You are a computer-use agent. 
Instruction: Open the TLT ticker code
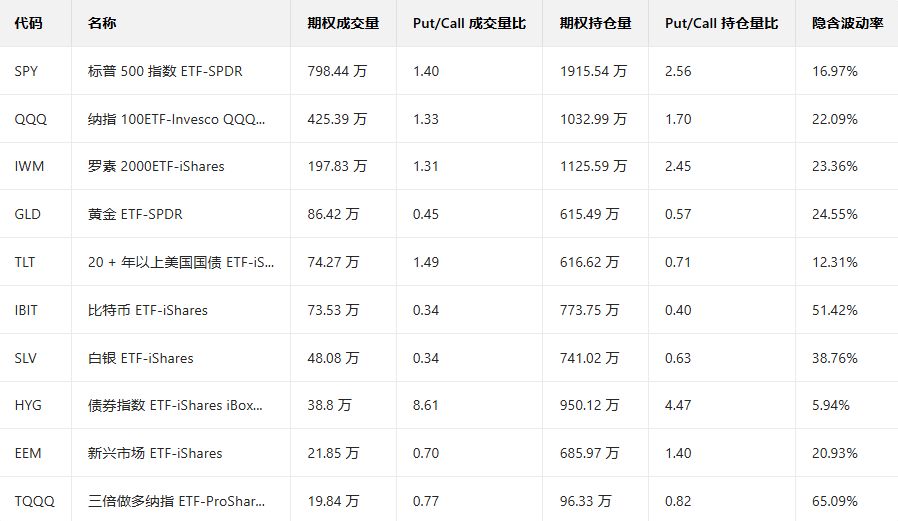[x=25, y=262]
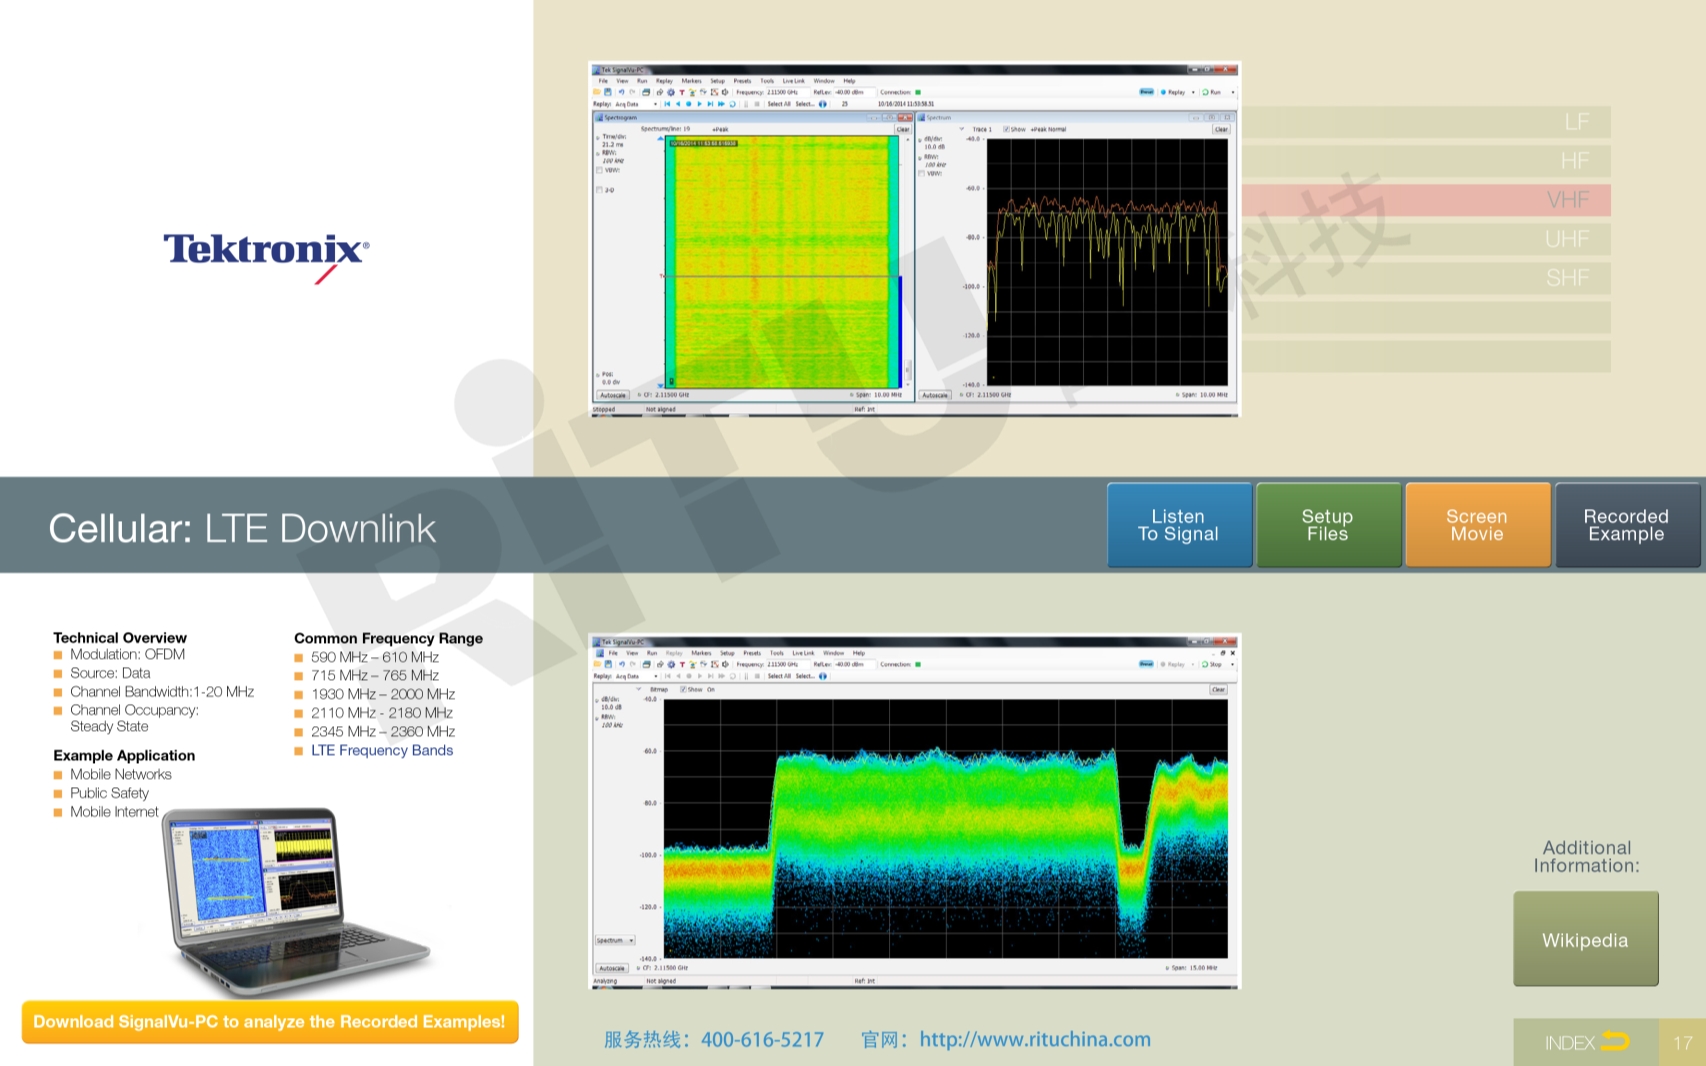Switch to the UHF band tab
The image size is (1706, 1066).
click(x=1565, y=239)
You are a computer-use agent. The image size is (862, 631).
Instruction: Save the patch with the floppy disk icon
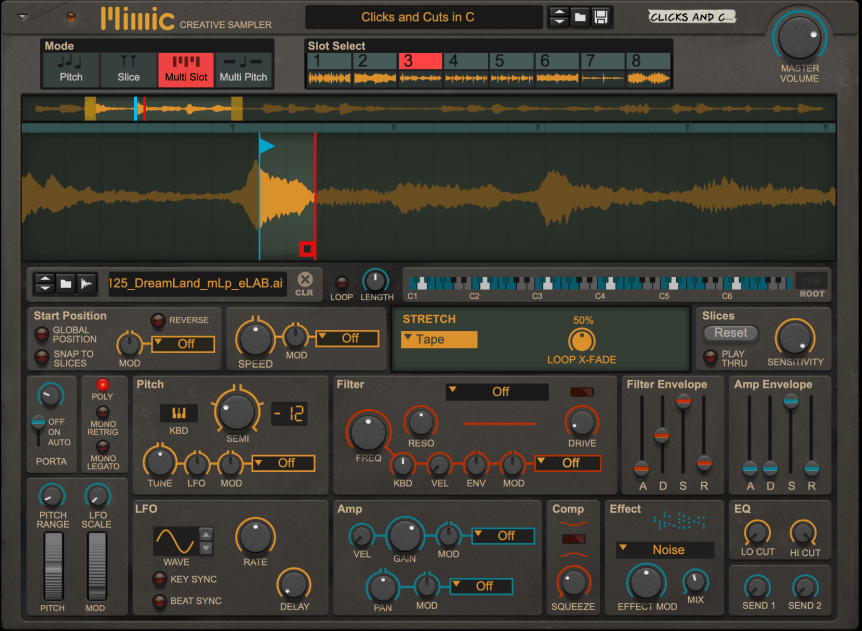click(601, 17)
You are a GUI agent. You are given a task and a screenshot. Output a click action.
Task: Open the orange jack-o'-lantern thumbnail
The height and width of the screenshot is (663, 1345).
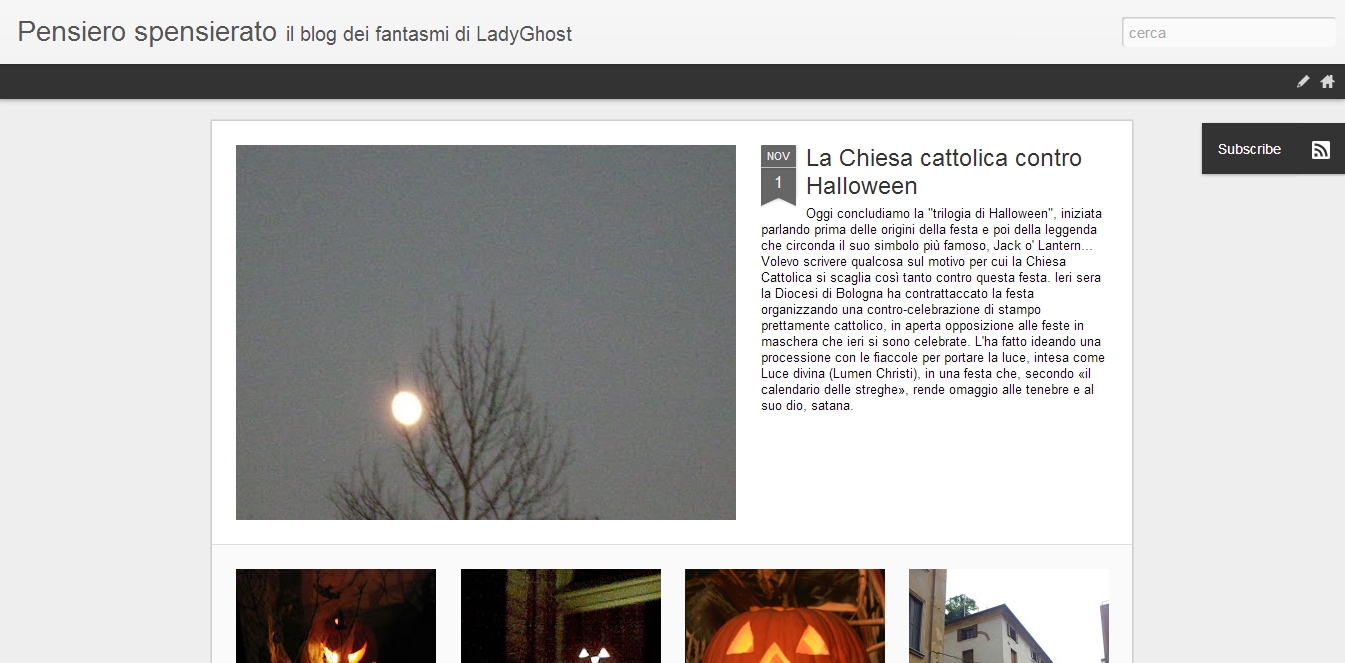[785, 616]
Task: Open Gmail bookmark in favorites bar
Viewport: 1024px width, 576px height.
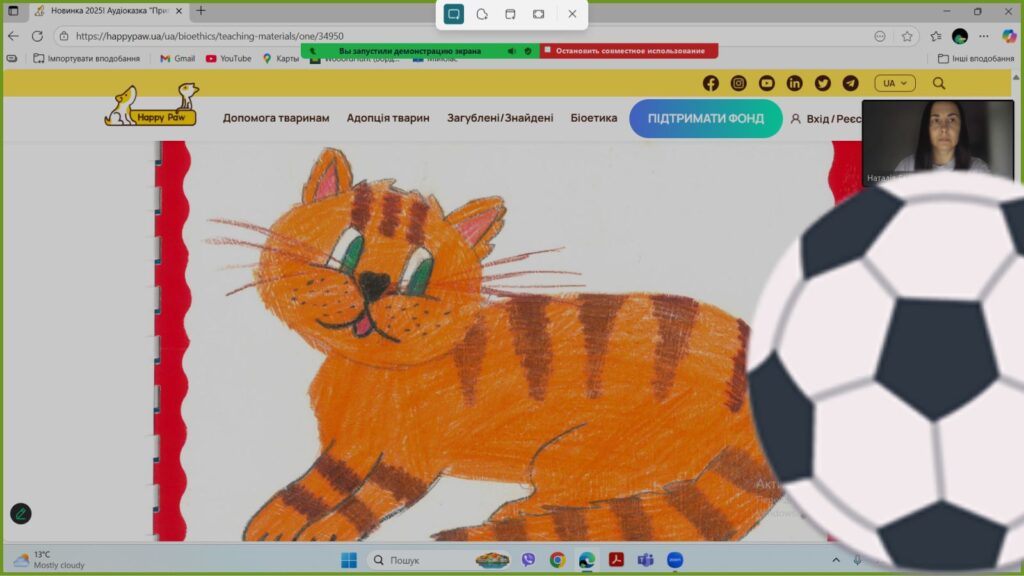Action: click(177, 59)
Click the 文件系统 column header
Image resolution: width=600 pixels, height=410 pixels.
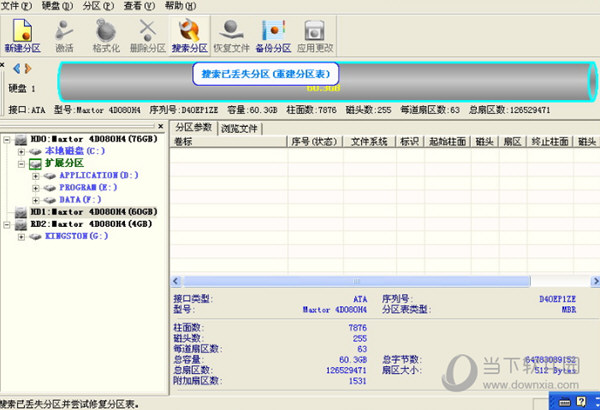tap(369, 142)
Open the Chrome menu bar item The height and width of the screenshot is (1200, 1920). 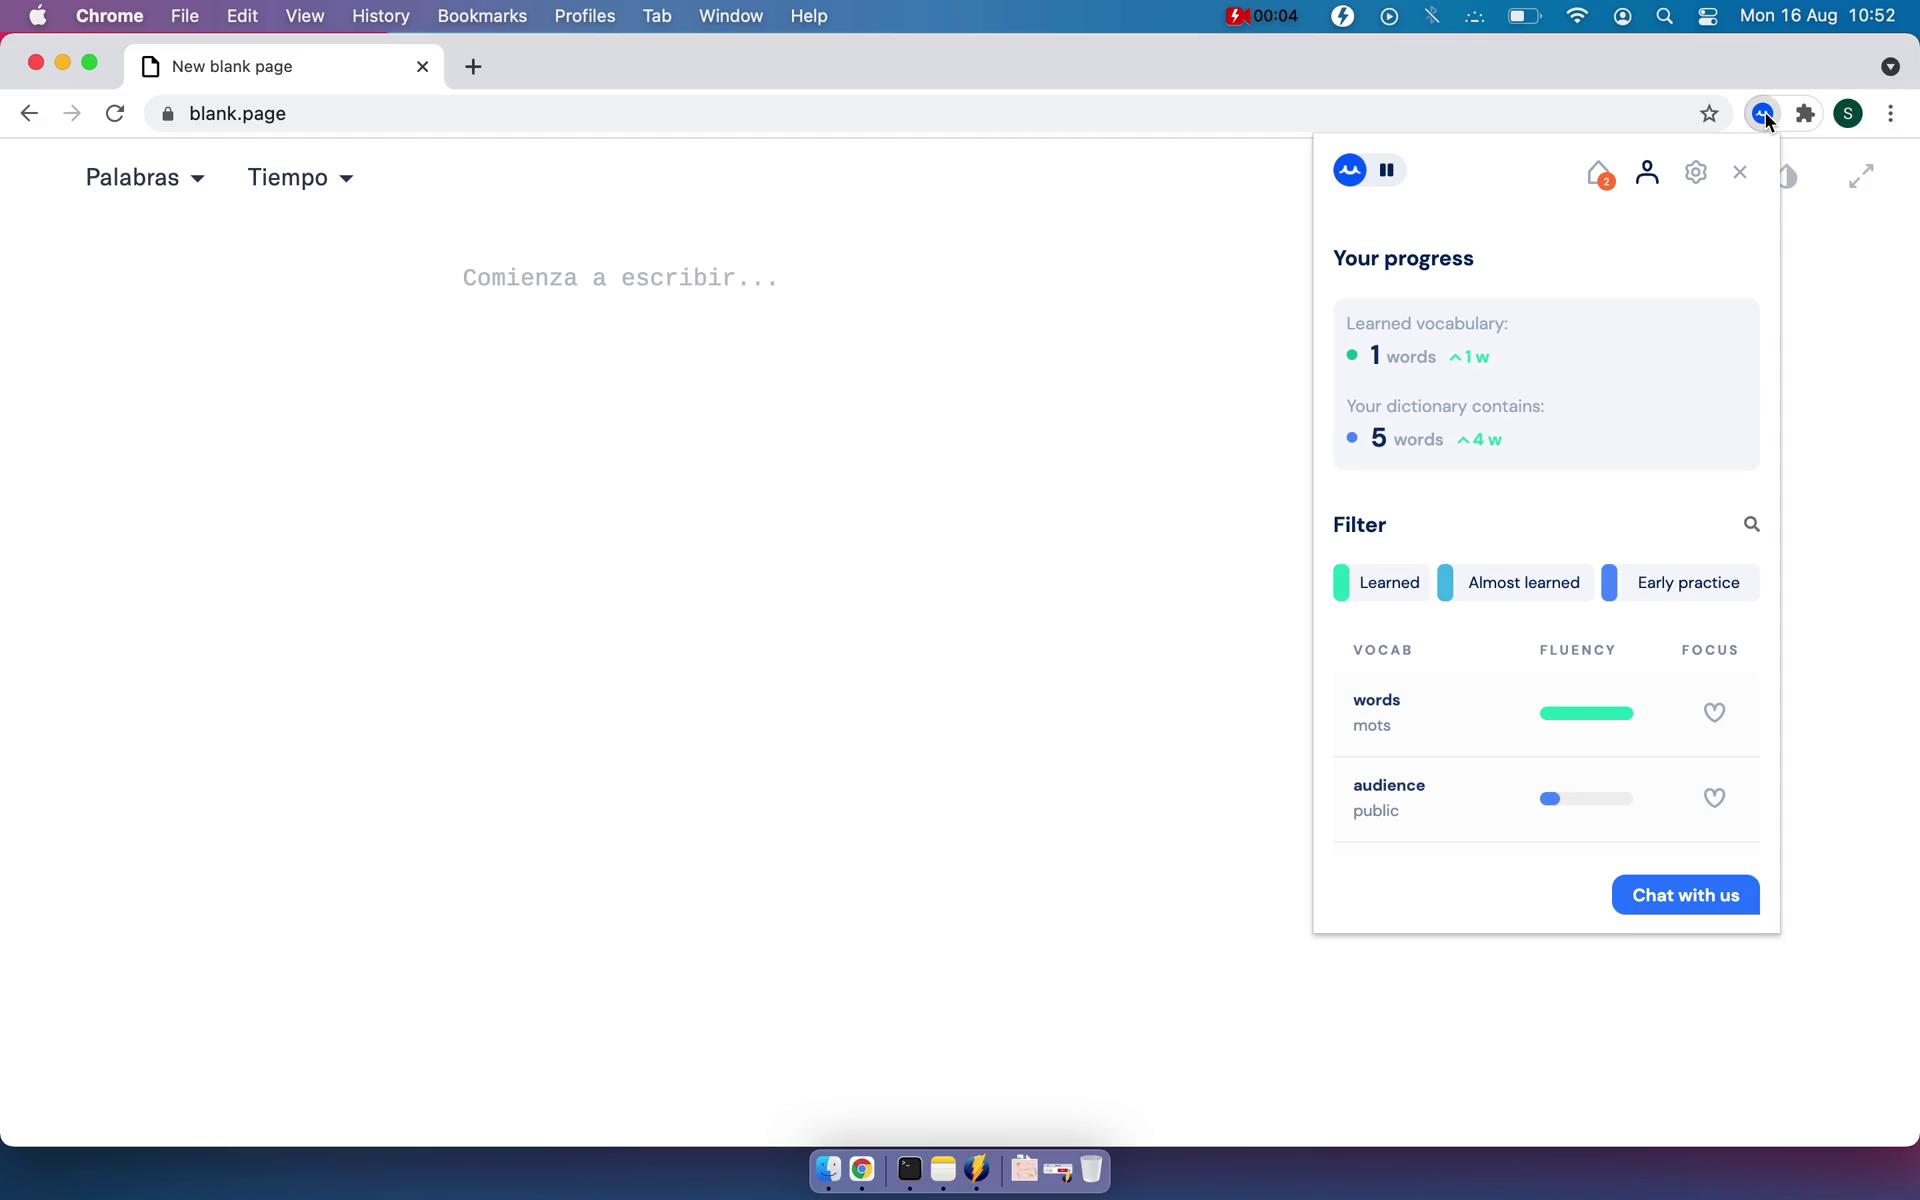coord(109,15)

**Goal:** Reproduce verbatim the stretch of the records from the line containing "You are a computer-use agent. The" through the line containing "Action: click(177, 59)". Omit the pictures from your reproduction.

**Expected output:**
You are a computer-use agent. The image size is (862, 631).
Instruction: Save the patch with the floppy disk icon
click(601, 17)
You are a GUI agent. You are given a task and a screenshot. Output a click action.
Task: Open the orange jack-o'-lantern thumbnail
The height and width of the screenshot is (663, 1345).
[785, 616]
Task: Open Gmail bookmark in favorites bar
Viewport: 1024px width, 576px height.
Action: click(177, 59)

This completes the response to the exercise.